Anaplastic Large T-Cell Lymphoma of the External Ear in Childhood
Linfoma T anaplásico de células grandes de pabellón auricular en la infancia
KeywordsAnaplastic large. T-cell lymphoma. Earlobe. Cutaneous lymphoma.
Palabras ClaveLinfoma T anaplásico. de células grandes. Lóbulo de la oreja. Linfoma cutáneo.
Anaplastic large T-cell lymphoma is a very rare disease in childhood. The most common locations are lymph nodes and skin, while the external ear location is uncommon. We present the case of a 6-year-old child with an earlobe tumour. Surgical treatment was performed and the anatomopathological results showed anaplastic large cell lymphoma. Radiological tests were negative and there was no systemic involvement.
El linfoma anaplásico de células grandes es una patología rara en la infancia. La localización más frecuente es en la piel y nódulos linfáticos, siendo infrecuente la afectación del pabellón auricular. Presentamos el caso de un niño de 6 años con tumoración en el lóbulo de la oreja. Se realizó tratamiento quirúrgico y el resultado de la anatomía patológica mostró linfoma anaplásico de células grandes. Los estudios radiológicos fueron negativos y no hubo afectación sistémica.

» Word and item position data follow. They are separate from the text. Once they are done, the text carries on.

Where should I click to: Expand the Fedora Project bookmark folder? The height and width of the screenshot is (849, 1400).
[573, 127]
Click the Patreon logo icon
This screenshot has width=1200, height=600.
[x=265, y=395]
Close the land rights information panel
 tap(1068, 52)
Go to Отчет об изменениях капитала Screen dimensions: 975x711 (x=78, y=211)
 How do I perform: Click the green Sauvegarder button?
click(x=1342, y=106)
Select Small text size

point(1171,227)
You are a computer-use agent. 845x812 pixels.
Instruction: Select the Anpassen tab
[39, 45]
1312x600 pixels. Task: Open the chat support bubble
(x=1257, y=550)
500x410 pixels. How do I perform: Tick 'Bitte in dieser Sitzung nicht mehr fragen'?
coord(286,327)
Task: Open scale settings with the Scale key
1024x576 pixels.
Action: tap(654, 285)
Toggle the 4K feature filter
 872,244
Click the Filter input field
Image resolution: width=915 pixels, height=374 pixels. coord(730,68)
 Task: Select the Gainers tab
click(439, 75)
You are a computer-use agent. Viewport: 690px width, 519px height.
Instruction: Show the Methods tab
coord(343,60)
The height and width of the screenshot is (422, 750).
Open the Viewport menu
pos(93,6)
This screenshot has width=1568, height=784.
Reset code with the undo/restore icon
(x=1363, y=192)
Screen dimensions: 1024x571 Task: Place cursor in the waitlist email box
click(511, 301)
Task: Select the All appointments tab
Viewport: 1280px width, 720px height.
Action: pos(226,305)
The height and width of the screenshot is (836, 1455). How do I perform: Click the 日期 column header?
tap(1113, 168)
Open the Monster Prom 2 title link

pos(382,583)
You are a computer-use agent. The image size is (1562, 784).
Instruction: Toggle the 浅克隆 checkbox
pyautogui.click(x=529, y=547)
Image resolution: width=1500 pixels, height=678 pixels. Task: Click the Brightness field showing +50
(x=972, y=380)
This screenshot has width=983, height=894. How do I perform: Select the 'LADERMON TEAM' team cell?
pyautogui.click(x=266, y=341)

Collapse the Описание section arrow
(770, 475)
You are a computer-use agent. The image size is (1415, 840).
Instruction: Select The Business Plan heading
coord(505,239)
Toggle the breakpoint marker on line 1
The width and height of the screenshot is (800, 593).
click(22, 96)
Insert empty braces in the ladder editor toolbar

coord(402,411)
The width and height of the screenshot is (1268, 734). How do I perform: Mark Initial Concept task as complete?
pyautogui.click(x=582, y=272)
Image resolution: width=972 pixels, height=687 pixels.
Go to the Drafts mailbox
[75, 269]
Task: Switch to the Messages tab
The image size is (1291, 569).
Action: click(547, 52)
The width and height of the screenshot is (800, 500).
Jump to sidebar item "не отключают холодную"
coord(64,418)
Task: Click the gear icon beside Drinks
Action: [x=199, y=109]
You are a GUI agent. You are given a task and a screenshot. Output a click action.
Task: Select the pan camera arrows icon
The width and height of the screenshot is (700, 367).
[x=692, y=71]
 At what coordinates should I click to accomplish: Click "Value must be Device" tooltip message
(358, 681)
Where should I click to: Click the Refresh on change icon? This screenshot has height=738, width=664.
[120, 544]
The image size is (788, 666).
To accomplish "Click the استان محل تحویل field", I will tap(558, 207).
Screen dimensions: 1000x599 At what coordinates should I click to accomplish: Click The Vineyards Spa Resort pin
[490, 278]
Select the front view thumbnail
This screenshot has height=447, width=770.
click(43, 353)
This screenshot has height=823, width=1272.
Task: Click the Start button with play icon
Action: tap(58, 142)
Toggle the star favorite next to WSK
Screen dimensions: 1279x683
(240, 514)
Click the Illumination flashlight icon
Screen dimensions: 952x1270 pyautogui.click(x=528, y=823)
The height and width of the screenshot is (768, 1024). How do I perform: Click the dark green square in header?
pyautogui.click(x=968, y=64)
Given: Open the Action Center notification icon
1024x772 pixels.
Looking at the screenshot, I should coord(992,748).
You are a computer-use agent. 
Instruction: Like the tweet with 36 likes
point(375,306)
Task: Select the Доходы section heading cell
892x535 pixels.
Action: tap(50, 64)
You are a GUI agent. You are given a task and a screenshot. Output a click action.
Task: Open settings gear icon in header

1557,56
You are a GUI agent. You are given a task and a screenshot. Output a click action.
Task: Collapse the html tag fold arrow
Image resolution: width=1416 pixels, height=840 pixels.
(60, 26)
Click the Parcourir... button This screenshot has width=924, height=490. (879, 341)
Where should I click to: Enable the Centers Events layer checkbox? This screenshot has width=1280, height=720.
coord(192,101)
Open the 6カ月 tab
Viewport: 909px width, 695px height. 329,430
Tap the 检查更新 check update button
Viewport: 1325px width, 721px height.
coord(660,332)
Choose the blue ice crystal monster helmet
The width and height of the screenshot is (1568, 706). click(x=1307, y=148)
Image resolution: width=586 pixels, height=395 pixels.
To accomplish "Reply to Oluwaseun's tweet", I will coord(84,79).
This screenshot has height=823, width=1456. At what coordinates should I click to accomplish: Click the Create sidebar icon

Primary cutaneous lymphoma is a neoplastic proliferation of cutaneous B or T cells, with no evidence of systemic disease at the time of the diagnosis or for a period over 6 months after full clinical evaluation.1, 2, 3, 4, 5, 6, 7, 8
According to the classification proposed by the World Health Organisation and the European Organisation for Research and Treatment of Cancer (WHO/EORTC, 2008), the primary cutaneous lymphoproliferative disorders of CD30-positive T cells include anaplastic large T cell lymphoma (ALCL), lymphomatoid papulosis and limit cases.3, 4, 5
ALCL accounts for 25%–30% of cutaneous lymphomas and is the second most frequent group. It mainly affects adults aged between 40 and 60 years and is predominant among males, being rare in the paediatric population.4, 5, 6, 7, 8, 9, 10, 11
The lesions are most frequently located in the limbs. They usually appear as individual nodules or tumours, although they can also do so as papules with or without ulcerations. They may also be multifocal in 20% of cases.1, 2, 3, 4, 5, 6, 7, 8, 9, 10, 11
The diagnosis is obtained through histological study and is characterised by a dense nodular infiltrate of tumoural, CD30+ large cells affecting the dermis and extending into the hypodermis. The cells show an activated T phenotype (CD2+, CD3+, CD4+, CD45RO+, CD25+, CD30+). They may express ALK (Anaplastic large cell Lymphoma Kinase protein) or not, although expression is related to the systemic form, whose prognosis and treatment are very different.3, 4, 5, 6, 7, 12 The recommendation is to conduct disease extension studies through thoracic and abdominal computed tomography (CT) scans, bone marrow aspiration, cerebrospinal fluid cytology and bone scintigraphy scans.1, 2, 3, 4, 5, 6, 7, 8, 9, 10
We report the case of a male child with primary, cutaneous, anaplastic, large cell lymphoma located in the earlobe.Case Report
We present the case of a 6-year-old boy referred to our hospital due to a lesion with a torpid evolution in the right earlobe, with an infectious aspect, with local inflammatory signs and a hard consistency. The injury was drained through a puncture at another centre, without any purulent material being obtained. There was no response to oral antibiotics.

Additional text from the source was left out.